Quizá me pase un poco con esta reflexión, pero creo que sería capaz de justificarla teológicamente ante cualquiera que me lo demandara. La rebeldía de un hijo se explica como se explica la teología del pecado. Porque la rebeldía de un hijo es la rebeldía del ser humano contra su padre creador. Es esa misma ansia de libertad y autonomía. Más bien, de independencia. Es ese deseo de abrir los ojos, conocer y experimentar el bien y el mal y ser independiente (Génesis 3:5). ¿Crees que el proceso de rebeldía de los hijos, que suele darse con pocas excepciones durante la adolescencia o la primera juventud, es simplemente parte de nuestra condición como seres humanos creados por Dios? Yo no lo creo. Yo creo firmemente que en el plan original de Dios no se contemplaba una etapa de ruptura emocional entre padres e hijos. Estoy convencido de que esta etapa no es más que otro síntoma del pecado (enfermedad) que forma parte de nuestra naturaleza caída.
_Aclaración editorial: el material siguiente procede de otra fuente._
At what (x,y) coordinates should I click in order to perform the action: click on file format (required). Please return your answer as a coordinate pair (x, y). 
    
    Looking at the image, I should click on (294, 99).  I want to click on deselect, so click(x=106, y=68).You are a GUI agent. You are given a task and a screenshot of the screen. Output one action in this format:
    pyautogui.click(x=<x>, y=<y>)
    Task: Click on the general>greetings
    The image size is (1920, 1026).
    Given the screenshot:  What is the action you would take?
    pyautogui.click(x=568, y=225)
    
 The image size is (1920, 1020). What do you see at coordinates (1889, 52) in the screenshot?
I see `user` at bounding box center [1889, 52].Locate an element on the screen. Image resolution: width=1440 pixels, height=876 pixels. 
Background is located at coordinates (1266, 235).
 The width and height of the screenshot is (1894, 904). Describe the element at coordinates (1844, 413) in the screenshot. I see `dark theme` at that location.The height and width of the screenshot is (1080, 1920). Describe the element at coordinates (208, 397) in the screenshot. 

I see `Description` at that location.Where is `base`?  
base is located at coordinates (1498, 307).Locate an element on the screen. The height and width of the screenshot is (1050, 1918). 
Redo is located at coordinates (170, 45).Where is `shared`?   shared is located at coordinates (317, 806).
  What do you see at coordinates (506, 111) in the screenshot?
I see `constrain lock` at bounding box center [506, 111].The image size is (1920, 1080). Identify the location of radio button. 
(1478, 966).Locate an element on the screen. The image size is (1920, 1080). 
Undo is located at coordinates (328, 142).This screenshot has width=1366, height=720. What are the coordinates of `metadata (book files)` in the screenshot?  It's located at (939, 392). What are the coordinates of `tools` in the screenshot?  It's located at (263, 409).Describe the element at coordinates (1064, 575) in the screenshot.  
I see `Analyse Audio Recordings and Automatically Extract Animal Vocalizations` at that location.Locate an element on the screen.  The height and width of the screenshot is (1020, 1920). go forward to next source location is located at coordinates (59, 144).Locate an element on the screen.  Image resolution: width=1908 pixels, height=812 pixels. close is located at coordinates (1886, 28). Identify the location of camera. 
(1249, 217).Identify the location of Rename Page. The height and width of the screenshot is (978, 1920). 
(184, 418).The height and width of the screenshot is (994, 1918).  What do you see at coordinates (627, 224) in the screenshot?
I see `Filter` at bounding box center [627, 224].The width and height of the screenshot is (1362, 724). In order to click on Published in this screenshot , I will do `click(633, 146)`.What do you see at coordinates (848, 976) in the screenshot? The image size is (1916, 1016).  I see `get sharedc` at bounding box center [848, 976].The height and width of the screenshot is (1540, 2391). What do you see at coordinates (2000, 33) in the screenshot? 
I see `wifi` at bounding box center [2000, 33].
Por lo tanto, como cristianos podemos y debemos tratar de hacer algo al respecto. No nos dejemos caer en el “es lo típico de la edad” o en el “es una etapa por la que pasamos todos, ya se le pasará”. Porque un cristiano famoso no debería caer en las drogas o la bebida por el simple hecho de que parece un patrón común en casi todos los famosos del mundo. O porque un empresario cristiano debe declarar todos sus beneficios, por mucho que sepa que “trucar” algunas facturas sea el pan nuestro de cada día.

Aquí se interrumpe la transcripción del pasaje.